To do: Return the line containing "Task: Open the user avatar menu" and all lines after it exactly; stop at the end of the material.

Given data:
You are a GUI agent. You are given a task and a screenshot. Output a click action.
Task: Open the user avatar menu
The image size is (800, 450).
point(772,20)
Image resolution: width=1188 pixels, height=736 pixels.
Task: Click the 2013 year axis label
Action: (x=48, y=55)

Response:
Task: Open the user avatar menu
The image size is (800, 450).
point(772,20)
Image resolution: width=1188 pixels, height=736 pixels.
Task: Click the 2013 year axis label
Action: (x=48, y=55)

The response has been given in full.